Sunday, 28 July 2013

Op-Ed Contributor: Come See Detroit, America’s Future

I know another woman who called me about a corpse lying outside her window for six and a half hours. This was because of cutbacks at the morgue. No dignity in death here. They do it better in Baghdad.

The latest trend? When a person is murdered, he is thrown into an abandoned house, and it is set on fire. There are tens of thousands to choose from.

I know of an 11-year-old boy who was shot, the bullet going clean through his arm. The cops stuffed him in the back of a squad car and rushed him to the hospital. That’s how we do it. There was no ambulance available. About two-thirds of the city’s fleet is broken on an average day.

I know a cop who drives around in a squad car with holes in the floorboards. There is no computer, no air-conditioning, the odometer reading 147,000 miles. His bulletproof vest has expired. His pay has been cut 10 percent.

I knew a firefighter who died in a fire, but not from the fire. He died when the roof of an abandoned house collapsed on him and his brethren could not find him because his homing alarm was broken and did not sound. He suffocated.

In our town, the 911 dispatch system recently went down for 15 hours, and no one seemed to give a damn. When the system is running, the average wait is 58 minutes. Firefighters can’t use hydraulic ladders on fire trucks to do their jobs unless there is an “immediate threat to life.” In a fire — imagine that. The ladders haven’t been inspected in years.

If this were New York, these stories would have ricocheted around the world. But this is Detroit and, of course, nobody gives a damn. Even here people have been conditioned to accept these things as normal, a nuisance, the buzz of a fly.

This numbness, in a peculiar way, is a sign of strength. People here manage to get along somehow.

So we went broke, bust, bankrupt. We’ve known that in Detroit for years. Only now it is official with a Chapter 9 filing last week. The biggest municipal default in United States history — at least $18 billion. Suddenly, America gives a rip.

How did it get this way, I’m asked? After all, it was just 99 years ago that Henry Ford offered the workingman $5 a day and profit-sharing. How, in less than a century, did it come to this?

The short answers: municipal mismanagement, race riots, white flight, black flight, dead flight (people routinely disinter their deceased and relocate them to the suburbs). There were the overreaching unions and management that couldn’t balance a ball. Proof? The multibillion-dollar bailout of the auto industry. Thank you, American taxpayers!

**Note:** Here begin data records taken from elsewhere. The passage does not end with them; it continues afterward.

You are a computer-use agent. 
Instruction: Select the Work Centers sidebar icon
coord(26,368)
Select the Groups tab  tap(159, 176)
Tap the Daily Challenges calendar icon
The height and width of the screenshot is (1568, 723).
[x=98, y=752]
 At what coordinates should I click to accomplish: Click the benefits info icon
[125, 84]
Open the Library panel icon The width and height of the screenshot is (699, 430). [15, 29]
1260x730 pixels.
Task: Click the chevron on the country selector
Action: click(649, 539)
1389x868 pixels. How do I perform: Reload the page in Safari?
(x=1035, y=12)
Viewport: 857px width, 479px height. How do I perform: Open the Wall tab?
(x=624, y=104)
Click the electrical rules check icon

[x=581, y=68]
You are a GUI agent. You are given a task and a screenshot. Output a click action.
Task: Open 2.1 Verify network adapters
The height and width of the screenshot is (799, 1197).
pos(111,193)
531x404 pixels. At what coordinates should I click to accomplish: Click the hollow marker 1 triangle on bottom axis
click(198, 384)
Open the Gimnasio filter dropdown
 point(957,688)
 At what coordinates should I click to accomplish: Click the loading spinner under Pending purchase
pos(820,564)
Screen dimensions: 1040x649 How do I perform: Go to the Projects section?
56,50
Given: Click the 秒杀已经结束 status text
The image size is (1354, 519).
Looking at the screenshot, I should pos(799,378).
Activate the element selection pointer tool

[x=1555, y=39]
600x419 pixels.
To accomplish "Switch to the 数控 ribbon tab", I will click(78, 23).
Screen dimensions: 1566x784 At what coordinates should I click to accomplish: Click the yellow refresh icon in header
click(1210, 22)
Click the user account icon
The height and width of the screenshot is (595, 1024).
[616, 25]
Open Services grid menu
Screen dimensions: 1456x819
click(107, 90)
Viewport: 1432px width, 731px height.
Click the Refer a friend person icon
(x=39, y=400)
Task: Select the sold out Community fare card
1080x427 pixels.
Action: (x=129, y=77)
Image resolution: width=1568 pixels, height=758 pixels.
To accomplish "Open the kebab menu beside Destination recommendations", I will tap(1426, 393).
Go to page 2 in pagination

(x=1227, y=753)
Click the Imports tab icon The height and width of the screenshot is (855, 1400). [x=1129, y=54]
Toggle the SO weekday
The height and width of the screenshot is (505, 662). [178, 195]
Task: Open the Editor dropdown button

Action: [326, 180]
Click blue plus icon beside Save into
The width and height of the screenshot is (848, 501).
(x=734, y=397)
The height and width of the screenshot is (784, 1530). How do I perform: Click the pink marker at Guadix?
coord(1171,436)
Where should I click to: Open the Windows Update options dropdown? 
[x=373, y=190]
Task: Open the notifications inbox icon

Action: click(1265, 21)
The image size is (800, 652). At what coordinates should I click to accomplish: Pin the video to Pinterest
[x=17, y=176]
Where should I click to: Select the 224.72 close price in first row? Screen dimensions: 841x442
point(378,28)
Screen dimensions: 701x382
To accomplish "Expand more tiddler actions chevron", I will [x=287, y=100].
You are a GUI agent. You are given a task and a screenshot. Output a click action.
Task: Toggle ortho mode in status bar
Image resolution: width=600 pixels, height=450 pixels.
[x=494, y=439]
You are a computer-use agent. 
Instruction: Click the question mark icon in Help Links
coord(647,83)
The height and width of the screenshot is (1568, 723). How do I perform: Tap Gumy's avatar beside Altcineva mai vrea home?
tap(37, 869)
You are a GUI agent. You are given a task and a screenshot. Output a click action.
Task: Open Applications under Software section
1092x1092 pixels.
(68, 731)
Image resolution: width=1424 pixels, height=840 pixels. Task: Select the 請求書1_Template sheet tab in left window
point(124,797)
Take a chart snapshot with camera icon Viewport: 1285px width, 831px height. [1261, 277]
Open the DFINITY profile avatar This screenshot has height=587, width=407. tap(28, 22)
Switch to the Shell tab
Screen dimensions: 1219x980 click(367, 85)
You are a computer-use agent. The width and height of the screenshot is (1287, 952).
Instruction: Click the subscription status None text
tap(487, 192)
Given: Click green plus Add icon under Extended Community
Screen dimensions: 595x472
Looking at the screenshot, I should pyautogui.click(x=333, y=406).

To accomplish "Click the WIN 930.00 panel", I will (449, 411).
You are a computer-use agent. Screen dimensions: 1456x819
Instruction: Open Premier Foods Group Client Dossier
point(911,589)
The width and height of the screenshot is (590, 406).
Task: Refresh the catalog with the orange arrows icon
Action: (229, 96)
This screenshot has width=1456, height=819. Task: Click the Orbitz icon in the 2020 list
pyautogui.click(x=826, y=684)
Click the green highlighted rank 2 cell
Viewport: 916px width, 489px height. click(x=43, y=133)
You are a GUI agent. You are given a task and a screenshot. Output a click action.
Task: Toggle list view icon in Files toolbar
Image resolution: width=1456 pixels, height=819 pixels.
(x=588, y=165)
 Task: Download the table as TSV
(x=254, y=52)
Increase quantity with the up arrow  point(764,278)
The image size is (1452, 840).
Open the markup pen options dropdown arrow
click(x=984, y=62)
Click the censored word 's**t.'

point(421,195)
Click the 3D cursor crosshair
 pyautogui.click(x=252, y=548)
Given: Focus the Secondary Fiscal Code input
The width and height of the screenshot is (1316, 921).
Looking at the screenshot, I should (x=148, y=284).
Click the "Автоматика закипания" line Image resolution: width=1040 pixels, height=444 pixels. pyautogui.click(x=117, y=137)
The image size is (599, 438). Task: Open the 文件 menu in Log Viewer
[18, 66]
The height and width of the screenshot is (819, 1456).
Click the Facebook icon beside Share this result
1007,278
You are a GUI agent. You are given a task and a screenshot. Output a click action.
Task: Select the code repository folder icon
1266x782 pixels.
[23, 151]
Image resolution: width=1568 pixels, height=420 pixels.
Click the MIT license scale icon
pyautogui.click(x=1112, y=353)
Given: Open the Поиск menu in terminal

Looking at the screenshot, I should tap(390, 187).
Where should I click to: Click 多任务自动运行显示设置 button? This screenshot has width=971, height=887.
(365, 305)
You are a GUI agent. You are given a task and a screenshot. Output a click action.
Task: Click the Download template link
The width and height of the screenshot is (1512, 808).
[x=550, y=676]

Then there is our spectacular civic corruption: A former mayor, Kwame M. Kilpatrick, waits for a bed in federal prison, convicted of extortion, racketeering and bribery. He looted the city of millions of dollars and stole the future of thousands of children. They can send him to hell for all I care. I don’t want to pay for his upkeep. But thank you, taxpayers! You will pay for it. And the ex-mayor’s team of super lawyers will also be paid with the public dime.

So Detroit files for bankruptcy. What does this mean? Pay close attention because it may be coming to you soon, Los Angeles, Baltimore, Chicago, Philadelphia. In 2011, Moody’s calculated the unfunded liabilities for Illinois’s three largest state-run pension plans to be $133 billion. (It is expected to be even larger this year.) That’s the size of six Detroit bankruptcies — give or take a few hundred million.

Of Detroit’s debt of at least $18 billion, about $7 billion is secured by collateral like casino revenues and utility taxes. That means creditors — read: big banks — will get paid. Of the remaining $11 billion dollars or so in unsecured debt, about $9 billion is owed to retirees and current municipal workers, people like firefighters and police officers. These debts come in the form of promised pension checks and health care benefits, all backed by a false, unsecured promise. These are the people who are likely to lose out.

In simple math, do we sacrifice 30,000 former and current workers to save a city of 700,000 people and their progeny? Most Detroiters will tell you yes. Don’t judge. We feel bad about it. But we’re simply Americans. We are a gaunt dog. We are desperate. And you are watching and studying us.

Pension checks will be much smaller than planned and health care benefits will get foisted off on Medicaid and Obamacare. Thanks again, taxpayers!

There is hope up here on the Great Lakes. We have fresh water, profitable auto companies, more than $130 billion a year in trade with Canada crossing through our city, a world-class research university and, eventually, a clean balance sheet. Hey, it helps to be first. What do you have, Atlanta?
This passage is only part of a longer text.